We purchased a 1 bedder in Henley Beach, SA in 2008 for $185k but borrowed $200k for purchase costs etc.
Conservative value today would be $230k.
Rents for $210 per week and last financial year our out of pocket was about $3,500 due mainly to a sinking fund and an additional charge to replace a balcony.
In 8 years it has been untenanted for a grand total of 4 weeks and has been a stress free entry into property investing for us.
Interested to know whether people would hold or see the limited growth as a negative and feel the money was better off invested elsewhere?
Thanks in advance.
Hold…..its costing you less than $3k a year for 8 years (you say $3k like last year was an anomaly)……whats not to love?
even if it cost you $3k every year for something that you put no money down on you doubled your money at $45k for less than $28k.
SELL SELL SELL!!!
Although would be good to know more about your personal situation eg. Serviceability to buy more property, equity position, goals in Proprty etc…
But based off those numbers, me personally, I would sell.
There is an opportunity cost of holding something that’s not performing and the potential to buy something else that will perform better.
Having said that, if you can move forward and purchase more property without having to sell, and if there was any growth potential in the near future then possibly hold and use the 3500 loss per year as a tax right off.
Everyone’s situation is different though so need to know what your goals are.
Seems sound to me and should go neutral to positive cash flow in the next few years, that is if your rent is market value with built in increments each year.
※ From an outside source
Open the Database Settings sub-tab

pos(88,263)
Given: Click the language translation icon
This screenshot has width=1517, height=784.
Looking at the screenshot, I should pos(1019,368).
Have you had your rent reviewed recently and is it on par with similar properties in the same complex as well as nearby properties of a similar ilk?
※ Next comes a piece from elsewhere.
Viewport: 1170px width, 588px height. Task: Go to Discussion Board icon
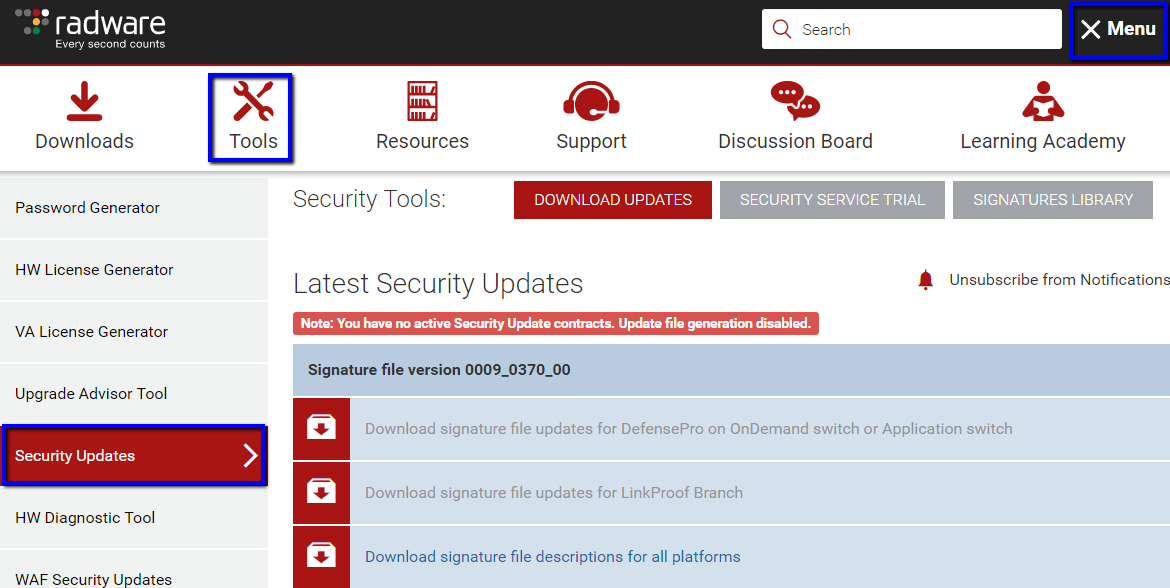coord(795,102)
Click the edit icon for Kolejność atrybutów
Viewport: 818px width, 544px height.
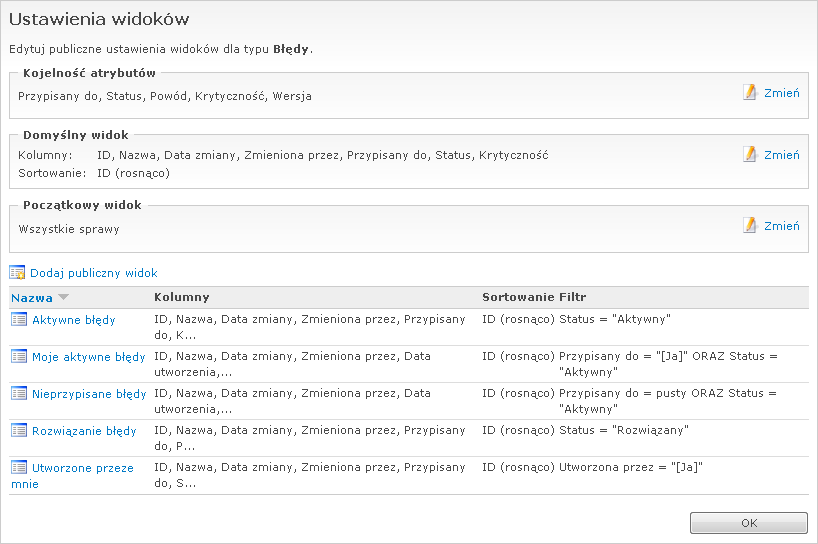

Also consider a loan review via mortgage broker who could at the least get you on a better rate with your current lender or if feasible a refinance elsewhere.
These 2 factors could make it cash flow positive straight away and nothing wrong with holding an asset that has the potential to grow and also produces an income which is the goal for all investors, or should be!
- This reply was modified 8 years, 4 months ago by Colin Rice.
Colin Rice | CDR Finance
http://cdrfinance.com.au/
Email Me | Phone MePerth Based Mortgage Broker - Investment Property Finance Specialist | E: [email protected]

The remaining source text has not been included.